In Italia, una storia simile si sta ripetendo, in tempi più recenti, anche nell’ambito della caratterizzazione materiale dei beni culturali. La nascita di infrastrutture europee di ricerca nel campo dell’Heritage Science (es. E-RIHS, Iperion HS), la disponibilità di set di strumenti mobili sempre più ampio e performante, e un generale e crescente interesse delle massime istituzioni scientifiche nazionali (es. CNR, INFN, ENEA) per l’avvio di collaborazioni di ricerca con partner culturali, ha catalizzato l’avvio di campagne archeometriche presso quei musei che pur non disponendo di laboratori diagnostici propri pongono la ricerca scientifica in cima alla propria agenda istituzionale, come ad esempio è il caso del Museo Egizio.

Primi passi

Con la nomina alla direzione di Christian Greco, nel 2014, il Museo Egizio ha inaugurato un nuovo asse di ricerca finalizzato a portare a sistema l’impiego delle indagini archeometriche come mezzo di studio delle collezioni e a costituire un anello di collaborazioni scientifiche internazionale, in grado di attivare un dialogo multidisciplinare sulle evidenze e sui dati.

Due progetti di ricerca caratterizzati da campagne sistematiche, su specifiche classi di oggetti, hanno segnato l’esordio del Museo Egizio in questo importante percorso di trasformazione dell’istituzione.

Il primo è il Vatican Coffin Project, avviato nel 2008 dal Reparto Antichità Egizie e del Vicino Oriente in collaborazione con il Laboratorio di Diagnostica per la Conservazione e il Restauro dei Musei Vaticani. Il progetto del quale fanno parte anche il Louvre, il Rijksmuseum van Oudheden di Leida, il Centre de Recherche et de Restauration des Musées de France (C2RMF) e il Centro Conservazione e Restauro della Venaria Reale, sviluppa e applica un protocollo diagnostico per lo studio dei sarcofagi del Terzo Periodo Intermedio (XXI-XXII dinastia, 1070-712 a.C.), provenienti da Tebe Ovest, caratterizzati da un apparato decorativo di altissimo livello tecnico e presente in moltissime collezioni sparse nel mondo. I partner del progetto generano dati dall’indagine sui sarcofagi presenti nelle proprie collezioni e, in periodiche riunioni, discutono nuovi approcci diagnostici per ampliare, mediante confronti, la comprensione delle tecniche impiegate dagli artigiani egizi e possibilmente elementi diagnostici utili all’individuazione di eventuali workshops e altri aspetti dell’organizzazione materiale e professionale dei laboratori artigiani, un ambito questo in gran parte oscuro alle fonti scritte.

Il protocollo diagnostico prevede analisi per immagini (luce visibile, fluorescenza UV indotta, fluorescenza UV in falsi colori, IR in bianco e nero a varie lunghezze spettrali, IR in falsi colori, luminescenza con illuminazione led monocromatica, radiografia digitale, ricostruzione 3D con luce strutturata), analisi puntuali senza prelievo (FT-IR, RAMAN, NMR, XRF, misure colorimetriche) e analisi con microprelievo (microstratigrafia su sezione lucida, mineropetrografia su sezione sottile, SEM-EDS, FT-IR in modalità ATR e mappatura 3D, RAMAN con mappatura, diffrazione RX, analisi cromatografiche CG-MS e HPLC, analisi micrografica del legno) e prevedono la collaborazione stretta tra enti museali e centri di ricerca in grado di provvedere alla strumentazione e il know how per l’interpretazione dei dati.
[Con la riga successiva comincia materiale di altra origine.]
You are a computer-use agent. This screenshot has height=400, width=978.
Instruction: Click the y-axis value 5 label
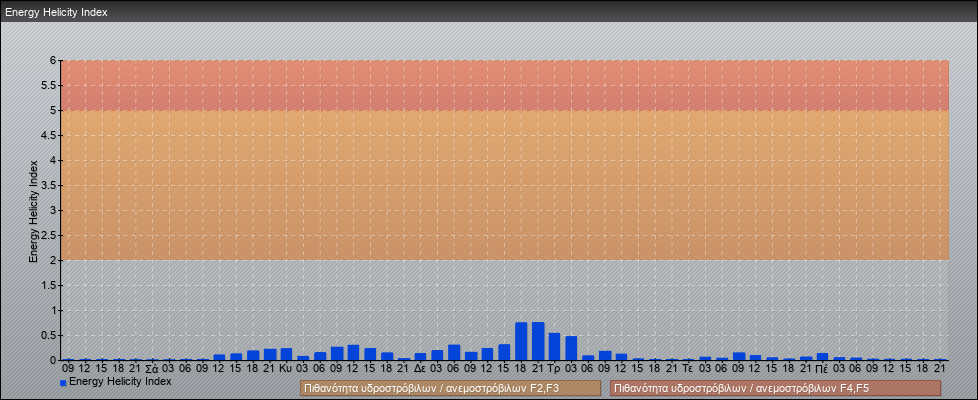pos(52,110)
Un secondo progetto, denominato ME Mummy Project è stato siglato nel 2017 grazie ad un accordo del Museo Egizio con il centro di ricerca EURAC di Bolzano che, grazie ad una TAC mobile, ha effettuato l’analisi delle oltre 125 mummie animali e 110 mummie umane conservate a Torino. Il progetto annovera tra i suoi obiettivi di ricerca primari lo studio antropologico e zoologico dei resti mummificati (età, genere, sesso, specie) e delle relative tecniche di imbalsamazione e bendaggio. Specifici set di analisi sono stati condotti inoltre per individuare criticità conservative, dovute al naturale deterioramento dei materiali costitutivi o agli attacchi microbiologici, e alla formulazione di un opportuno piano di intervento. In un'ulteriore fase, sono stati infine prelevati piccoli campioni da tutte le mummie in cui è presente un accesso al tessuto molle o osseo. I campioni sono stati datati al radiocarbonio e all'analisi genetica per la valutazione dei fattori di rischio genetici legati alle malattie cardiovascolari nelle mummie.

Il dialogo tra discipline umanistiche e scienze naturali

Un terzo progetto di ricerca ha rappresentato uno step ulteriore per la maturazione di nuove strategie di studio e di coordinamento della ricerca, perché anziché concentrarsi su una singola classe di oggetti ha comportato la conduzione di una estesa campagna archeometrica sugli oltre 460 oggetti che compongono il corredo funerario della Tomba di Kha e Merit (TT8) esposto al Museo Egizio.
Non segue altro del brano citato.